Will future version of the N900 need a phone accelerator?
The N900 handless multi-tasking like a champ, being capable of running several application at the same time, without even breaking a sweat. This multi-tasking power does seem to come at a cost. In certain situations there’s the need to quickly dial a number, while keeping programs running in the background. You can also imagine receiving a phone call right in the middle of heavy multi-tasking. In these cases all of those background apps seem to take all of the processing power, leaving little or no juice to quickly open the phone dialer or handle incoming calls. The result? Both of these slow down to a crawl, sometimes requiring a few seconds before they react to button presses. The same thing can be said about the screen orientation: as it quickly needs to re-orient the screen, with little processing power left, it takes a while before it “settles” in the right position.
A dedicated processor, with the sole purpose of handling these “phone” features like outgoing, incoming calls, SMS and even the turning controls would do the trick. It wouldn’t add much to the overall price and won’t require much power, as it would require just a fraction of the processing power of the main CPU. There reason is simple: its only task would be to accelerate the phone features.
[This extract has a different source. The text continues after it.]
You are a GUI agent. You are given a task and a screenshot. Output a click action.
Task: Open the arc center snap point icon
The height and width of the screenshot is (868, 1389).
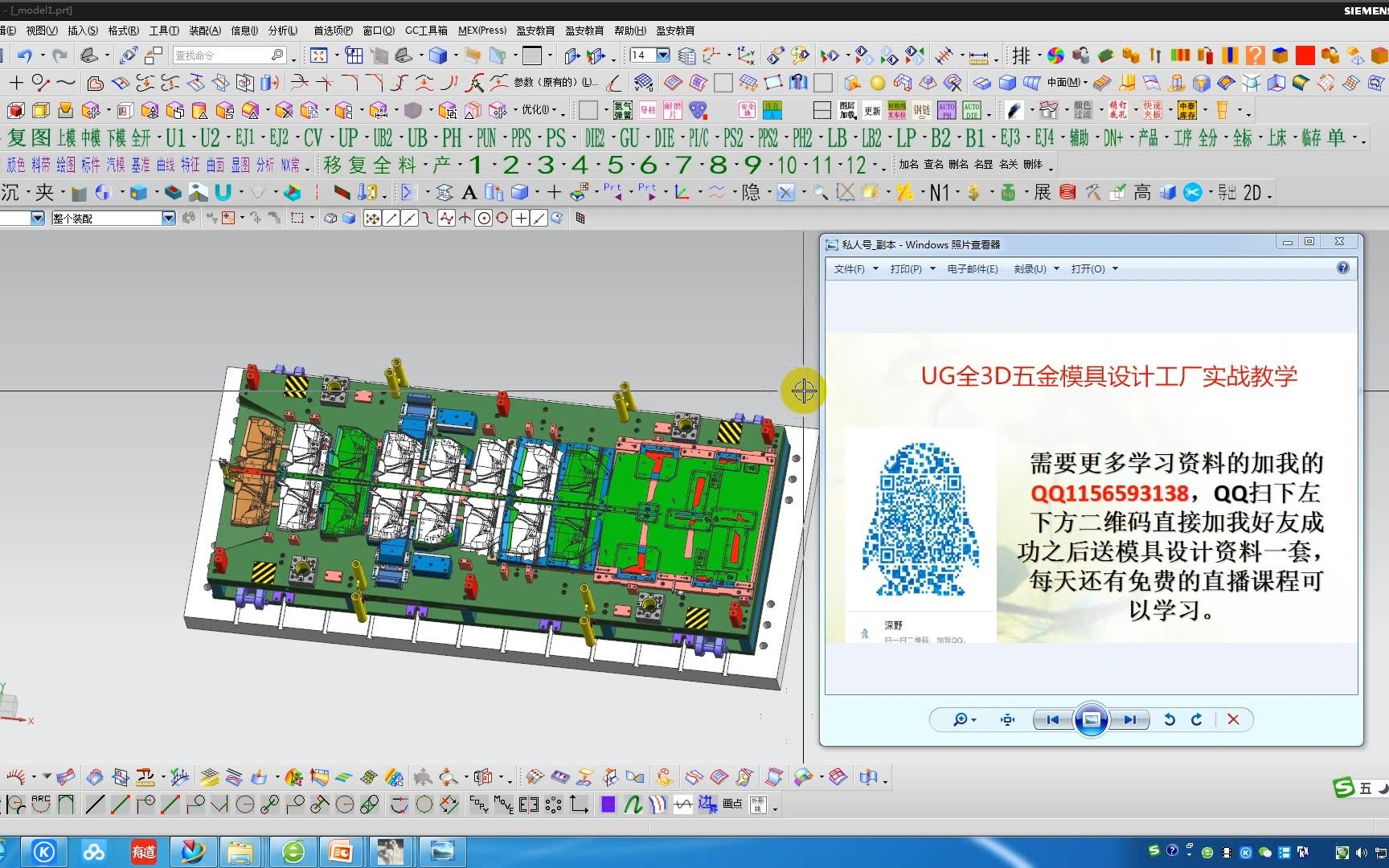[x=484, y=218]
Another way to accomplish this, is by always leaving a certain percentage of the central CPU free for these kind of tasks.
We already have a GPU, CPU and even DSP, is there room for a phone processor? What do you think?
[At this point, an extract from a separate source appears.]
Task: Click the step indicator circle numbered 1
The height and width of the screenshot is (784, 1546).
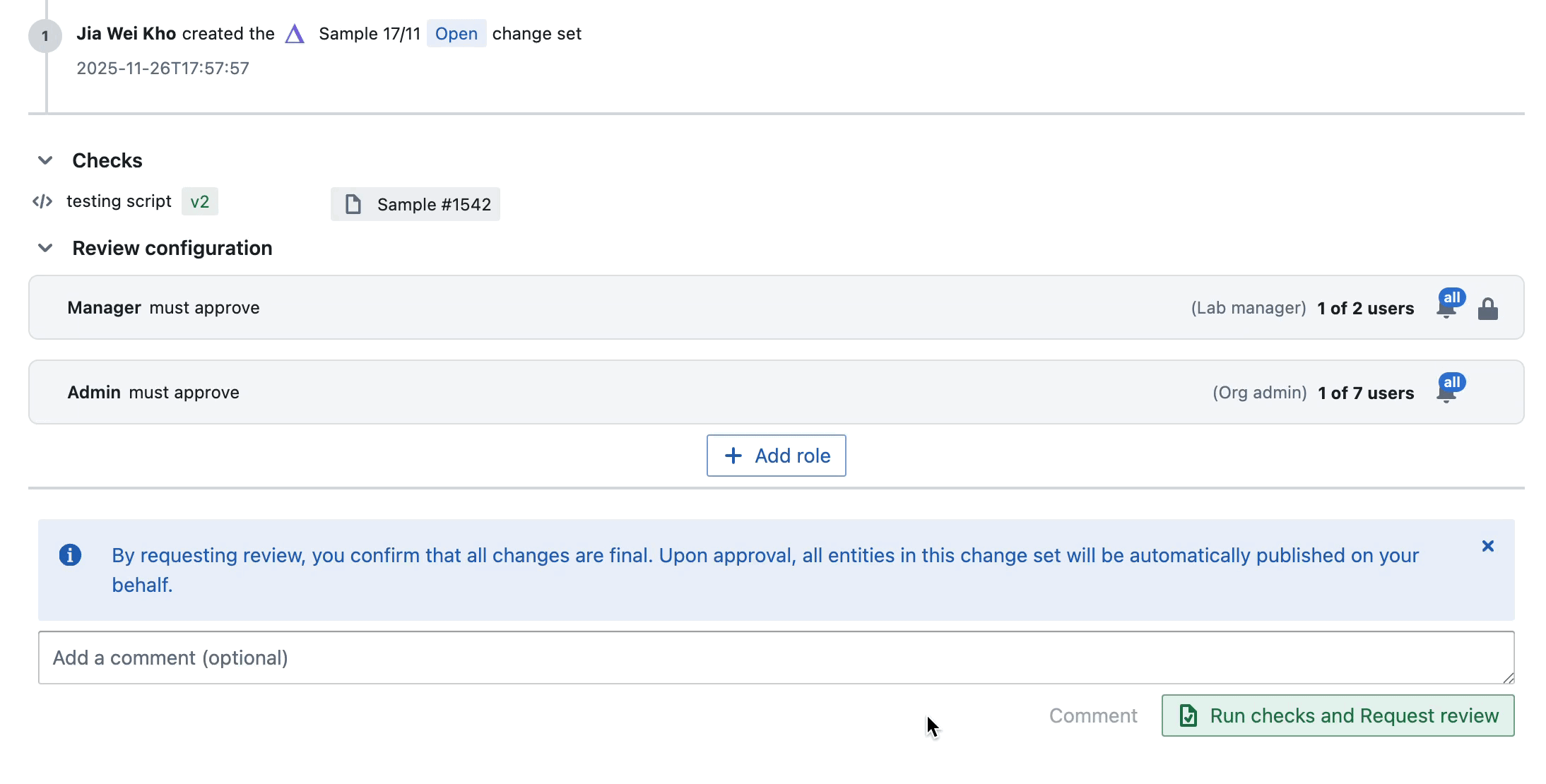Action: 45,37
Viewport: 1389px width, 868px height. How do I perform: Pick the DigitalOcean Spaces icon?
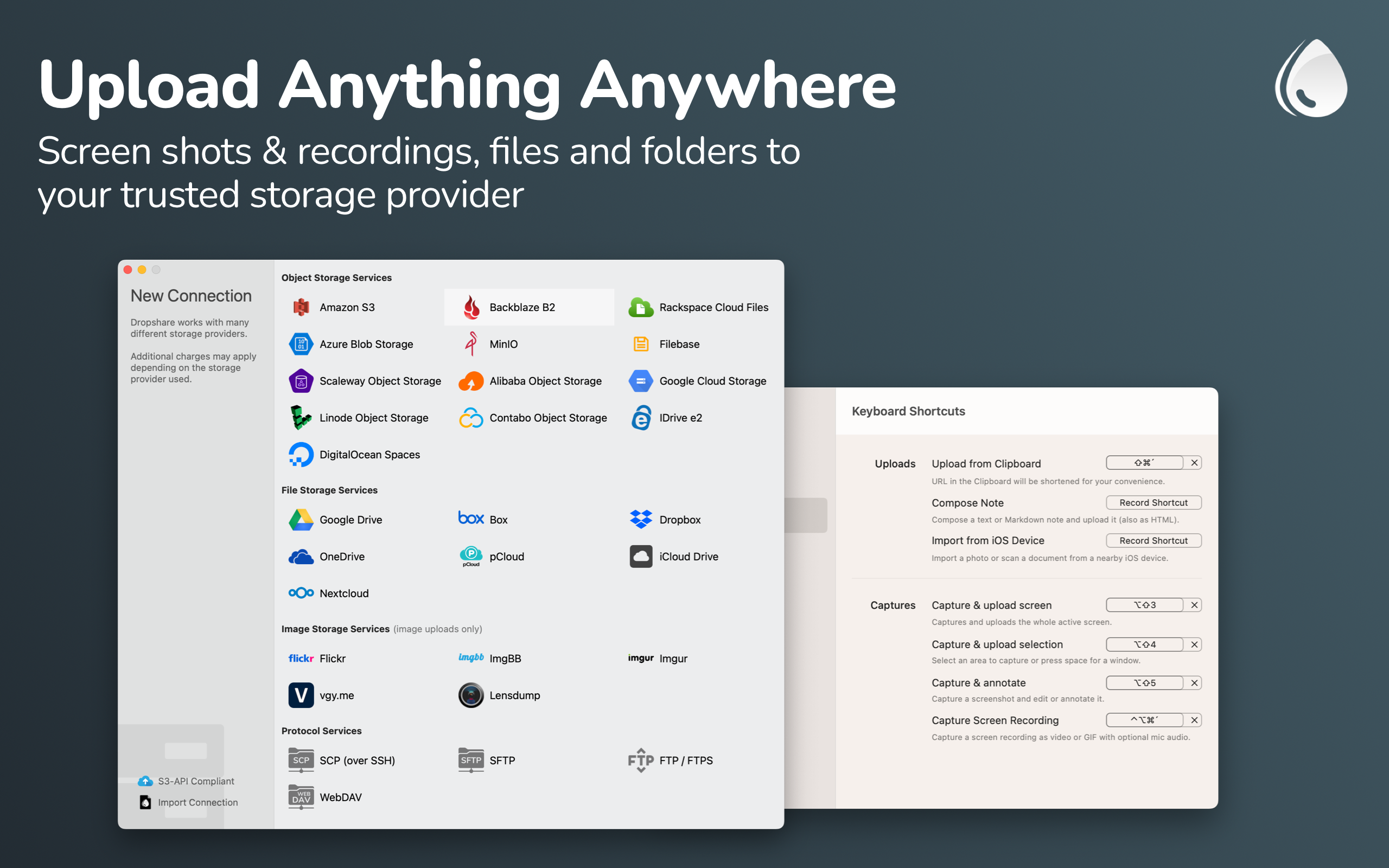click(301, 455)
[...] This post was mentioned on Twitter by Devin Balentina. Devin Balentina said: Do future versions of the N900 need a “phone accelerator?” http://bit.ly/9aqvL9 [...]
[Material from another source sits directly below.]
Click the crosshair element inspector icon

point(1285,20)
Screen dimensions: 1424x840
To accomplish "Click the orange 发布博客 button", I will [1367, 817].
I couldn’t agree more. I was doing some browsing the other day when a call came in, the lag time between the incoming call interface and the screen needing to rotate meant that I couldn’t press answer on the screen before it went to voicemail. Frustrating.
Oh! it is very funny that these smart-phones not designed this way (with phone/call CPU) by factory default… Very funny to see these phones handling badly and slowly their main function: “the mobile phone”…
nice idea. not original, though. I wonder why anyone would bother posting it.
that said, the idea of leaving a chunk of the cpu to deal with phone indicates the individual is not well versed in how computer/embedded systems work.
giving the phone application higher priority would work
Is there a way to assign a higher priority to the phone app? Seems like it would be a software thing… But I am no programmer.
N900 has processing power more than enough. It’s the transfer of data from RAM to virtual memory that utilises all of it’s speed.
Nokia shall work on this by increasing RAM size and data transfer rate. I have discontinued my nokia and bought HTC which works fine with slower processor but better RAM.
Also waiting for further bug fixes in maemo and overclocking of processor to 1.15 GHz can help (the cpu is much powerful than what nokia thought about it and can be overclocked).